Screening resumes with artificial intelligence (AI) makes the process simple for the HR department. You can input basic data for AI to comb for, such as specific work history, certain degrees, and other details about qualifications. AI will scour each resume before grading them, either from A to C, 1 to 3, or Red, Yellow, and Green, making it easy for the hiring manager.

How Do These Tools Help Employers Screen Resumes More Effectively? 

Research shows that more than 95% of Fortune 500 companies use resume automated screening to narrow the applicant pool. The biggest perk of using these tools is how much time automated resume screening saves. The software does that instead of allocating HR employees to spend time manually scanning each resume that comes in for a job.

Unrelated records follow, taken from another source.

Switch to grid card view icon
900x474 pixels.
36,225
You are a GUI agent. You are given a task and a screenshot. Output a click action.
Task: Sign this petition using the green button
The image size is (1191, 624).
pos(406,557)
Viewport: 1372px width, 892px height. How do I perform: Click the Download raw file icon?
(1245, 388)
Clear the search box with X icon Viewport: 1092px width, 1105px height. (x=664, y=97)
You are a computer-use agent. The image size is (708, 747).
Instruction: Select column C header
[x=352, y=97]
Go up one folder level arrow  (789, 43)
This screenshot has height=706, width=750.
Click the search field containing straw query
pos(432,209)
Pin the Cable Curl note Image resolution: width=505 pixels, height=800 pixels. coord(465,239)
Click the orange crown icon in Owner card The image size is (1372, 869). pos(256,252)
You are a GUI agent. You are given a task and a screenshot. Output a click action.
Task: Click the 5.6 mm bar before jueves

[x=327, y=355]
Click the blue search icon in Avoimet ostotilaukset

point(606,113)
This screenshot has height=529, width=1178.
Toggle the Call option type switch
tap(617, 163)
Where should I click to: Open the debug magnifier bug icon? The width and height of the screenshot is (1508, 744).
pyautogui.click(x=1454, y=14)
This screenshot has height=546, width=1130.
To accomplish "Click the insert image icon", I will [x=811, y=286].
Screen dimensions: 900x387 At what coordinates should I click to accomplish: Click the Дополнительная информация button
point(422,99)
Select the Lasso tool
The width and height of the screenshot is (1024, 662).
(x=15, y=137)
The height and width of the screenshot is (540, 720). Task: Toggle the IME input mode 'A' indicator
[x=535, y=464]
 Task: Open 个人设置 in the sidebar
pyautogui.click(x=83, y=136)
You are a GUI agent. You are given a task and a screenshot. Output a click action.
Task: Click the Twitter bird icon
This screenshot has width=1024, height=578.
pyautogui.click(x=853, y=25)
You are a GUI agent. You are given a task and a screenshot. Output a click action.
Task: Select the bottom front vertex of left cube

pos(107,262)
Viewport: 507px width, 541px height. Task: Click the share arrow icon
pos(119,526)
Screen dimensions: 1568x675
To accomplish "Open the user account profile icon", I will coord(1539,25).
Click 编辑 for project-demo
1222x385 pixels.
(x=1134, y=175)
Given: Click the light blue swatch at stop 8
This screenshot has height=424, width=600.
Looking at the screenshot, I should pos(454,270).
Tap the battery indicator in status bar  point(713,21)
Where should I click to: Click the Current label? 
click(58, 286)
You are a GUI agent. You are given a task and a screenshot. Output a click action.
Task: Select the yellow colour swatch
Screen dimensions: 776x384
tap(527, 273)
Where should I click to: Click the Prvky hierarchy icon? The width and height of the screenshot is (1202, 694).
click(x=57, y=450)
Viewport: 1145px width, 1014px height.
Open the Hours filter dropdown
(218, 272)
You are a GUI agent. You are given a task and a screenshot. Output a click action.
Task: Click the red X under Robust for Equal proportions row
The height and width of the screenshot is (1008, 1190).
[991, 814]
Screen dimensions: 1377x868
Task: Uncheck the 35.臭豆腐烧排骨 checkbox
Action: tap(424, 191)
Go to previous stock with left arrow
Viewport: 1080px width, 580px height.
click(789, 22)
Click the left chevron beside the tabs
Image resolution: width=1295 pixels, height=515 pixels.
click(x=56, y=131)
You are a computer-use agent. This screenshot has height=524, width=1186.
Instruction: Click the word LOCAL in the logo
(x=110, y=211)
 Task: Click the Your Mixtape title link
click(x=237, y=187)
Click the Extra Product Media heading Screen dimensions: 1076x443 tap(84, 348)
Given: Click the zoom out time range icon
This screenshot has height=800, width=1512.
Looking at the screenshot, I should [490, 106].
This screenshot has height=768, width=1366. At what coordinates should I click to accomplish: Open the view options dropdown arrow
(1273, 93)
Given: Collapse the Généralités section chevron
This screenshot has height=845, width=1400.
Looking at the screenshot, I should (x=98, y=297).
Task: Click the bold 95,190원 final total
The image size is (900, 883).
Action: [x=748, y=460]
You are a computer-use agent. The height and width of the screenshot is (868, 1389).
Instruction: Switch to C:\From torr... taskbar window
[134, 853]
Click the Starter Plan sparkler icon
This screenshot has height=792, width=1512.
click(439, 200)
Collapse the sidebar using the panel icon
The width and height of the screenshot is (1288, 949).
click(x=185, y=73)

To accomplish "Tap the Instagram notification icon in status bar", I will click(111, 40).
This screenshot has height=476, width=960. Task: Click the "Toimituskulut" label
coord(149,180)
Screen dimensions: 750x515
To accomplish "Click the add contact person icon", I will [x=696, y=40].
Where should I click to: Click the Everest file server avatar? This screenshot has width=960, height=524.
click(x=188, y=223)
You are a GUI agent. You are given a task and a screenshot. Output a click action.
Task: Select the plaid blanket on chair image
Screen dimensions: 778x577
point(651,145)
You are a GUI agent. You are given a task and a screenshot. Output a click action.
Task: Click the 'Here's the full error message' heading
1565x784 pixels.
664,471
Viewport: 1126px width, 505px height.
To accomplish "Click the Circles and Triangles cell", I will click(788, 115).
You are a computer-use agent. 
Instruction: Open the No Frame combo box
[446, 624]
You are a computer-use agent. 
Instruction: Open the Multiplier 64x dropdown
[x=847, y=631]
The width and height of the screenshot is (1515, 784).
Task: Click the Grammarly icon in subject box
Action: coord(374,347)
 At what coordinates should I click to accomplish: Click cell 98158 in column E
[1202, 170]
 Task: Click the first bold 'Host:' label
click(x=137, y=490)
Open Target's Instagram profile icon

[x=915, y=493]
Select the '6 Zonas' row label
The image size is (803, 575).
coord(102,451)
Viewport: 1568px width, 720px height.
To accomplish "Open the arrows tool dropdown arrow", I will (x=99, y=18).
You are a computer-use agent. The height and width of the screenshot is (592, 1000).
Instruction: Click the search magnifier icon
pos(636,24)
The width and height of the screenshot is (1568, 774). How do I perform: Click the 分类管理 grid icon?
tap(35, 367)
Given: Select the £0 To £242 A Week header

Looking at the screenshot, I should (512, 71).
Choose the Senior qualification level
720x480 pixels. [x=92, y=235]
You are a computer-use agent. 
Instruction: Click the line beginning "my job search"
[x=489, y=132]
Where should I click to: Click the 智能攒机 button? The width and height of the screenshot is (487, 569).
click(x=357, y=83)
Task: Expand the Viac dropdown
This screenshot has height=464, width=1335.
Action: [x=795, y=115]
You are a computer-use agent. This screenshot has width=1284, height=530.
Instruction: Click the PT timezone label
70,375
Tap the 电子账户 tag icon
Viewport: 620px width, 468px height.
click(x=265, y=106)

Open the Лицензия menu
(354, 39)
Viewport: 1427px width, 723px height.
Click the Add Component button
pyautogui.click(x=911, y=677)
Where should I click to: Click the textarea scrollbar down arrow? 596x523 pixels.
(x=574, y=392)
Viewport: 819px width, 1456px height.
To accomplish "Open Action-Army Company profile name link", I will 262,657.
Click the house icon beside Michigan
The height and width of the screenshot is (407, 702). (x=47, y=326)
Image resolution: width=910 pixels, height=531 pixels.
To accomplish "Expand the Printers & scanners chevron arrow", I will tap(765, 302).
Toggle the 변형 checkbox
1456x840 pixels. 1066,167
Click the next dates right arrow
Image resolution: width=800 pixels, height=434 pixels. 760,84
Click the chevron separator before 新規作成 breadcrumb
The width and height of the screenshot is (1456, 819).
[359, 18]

You don’t have to use resume screening tools in the hiring process solely. They’re a significant first step to narrowing the applicant pool. The keyword matching option that comes as a fundamental feature in these tools is enough to weed out people who don’t have the necessary experience for the job. That’s enough to make the pool more manageable for a manual assessment.

You'll get the most out of it if you can further customize your application screening software. Some platforms allow you to insert tests that further narrow down applicants. You can choose from foreign languages, computer skills, management knowledge, and more.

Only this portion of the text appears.